Strategic concepts and the theories they encourage and enable are discretionary intellectual constructions. Strategic concepts are not dictated to us; rather, we choose them and decide how they can serve as building blocks for the edifice of theory we prefer. When strategic theory is confusing, misleading, and not fit for its practical purposes of education and even advice, then it is akin to bad medicine that we take in the mistaken belief that it will do us good. Unfortunately, it is necessary to alert Americans to the inadvertent self-harm they are causing themselves by the poor ways in which they choose to conceptualize strategic behavior.

A quadripartite argument serves to summarize both what is causing confusion, and how much of the damage can be undone and prevented from recurring. First, it is an error amply demonstrated by historical evidence to divide challenges, threats, war, and warfare into two broad, but exclusive categories — irregular and traditional (regular, conventional). The problems with this binary scheme are both logical and historical-empirical. Challenges and wars tend not to follow the optional purity of strictly irregular or traditional characteristics.

### [What is expected]
Reproduce the passage on strategic concepts and theory word for word, in full.

### [Information]
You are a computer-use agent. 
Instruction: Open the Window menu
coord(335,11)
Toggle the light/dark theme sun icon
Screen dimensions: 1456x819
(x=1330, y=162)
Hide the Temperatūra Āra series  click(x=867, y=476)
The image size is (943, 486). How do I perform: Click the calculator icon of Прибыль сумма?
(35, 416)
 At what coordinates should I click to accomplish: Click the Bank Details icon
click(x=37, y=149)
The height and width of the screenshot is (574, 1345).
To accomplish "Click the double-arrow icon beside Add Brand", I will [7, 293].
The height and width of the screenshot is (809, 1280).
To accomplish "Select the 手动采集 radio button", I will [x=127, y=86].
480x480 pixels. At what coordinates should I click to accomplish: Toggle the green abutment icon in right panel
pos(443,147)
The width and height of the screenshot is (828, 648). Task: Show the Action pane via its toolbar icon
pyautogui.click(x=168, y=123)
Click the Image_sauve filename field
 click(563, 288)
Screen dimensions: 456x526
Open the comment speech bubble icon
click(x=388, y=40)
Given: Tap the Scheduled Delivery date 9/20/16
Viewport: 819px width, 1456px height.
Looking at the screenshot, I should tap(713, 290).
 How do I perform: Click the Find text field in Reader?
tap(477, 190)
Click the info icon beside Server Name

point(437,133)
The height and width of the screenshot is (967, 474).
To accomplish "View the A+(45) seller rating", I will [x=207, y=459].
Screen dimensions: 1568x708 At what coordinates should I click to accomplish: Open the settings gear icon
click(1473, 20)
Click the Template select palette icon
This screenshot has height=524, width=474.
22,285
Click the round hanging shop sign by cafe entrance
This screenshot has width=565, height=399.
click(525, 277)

### [Finished task]
Strategic concepts and the theories they encourage and enable are discretionary intellectual constructions. Strategic concepts are not dictated to us; rather, we choose them and decide how they can serve as building blocks for the edifice of theory we prefer. When strategic theory is confusing, misleading, and not fit for its practical purposes of education and even advice, then it is akin to bad medicine that we take in the mistaken belief that it will do us good. Unfortunately, it is necessary to alert Americans to the inadvertent self-harm they are causing themselves by the poor ways in which they choose to conceptualize strategic behavior.

A quadripartite argument serves to summarize both what is causing confusion, and how much of the damage can be undone and prevented from recurring. First, it is an error amply demonstrated by historical evidence to divide challenges, threats, war, and warfare into two broad, but exclusive categories — irregular and traditional (regular, conventional). The problems with this binary scheme are both logical and historical-empirical. Challenges and wars tend not to follow the optional purity of strictly irregular or traditional characteristics.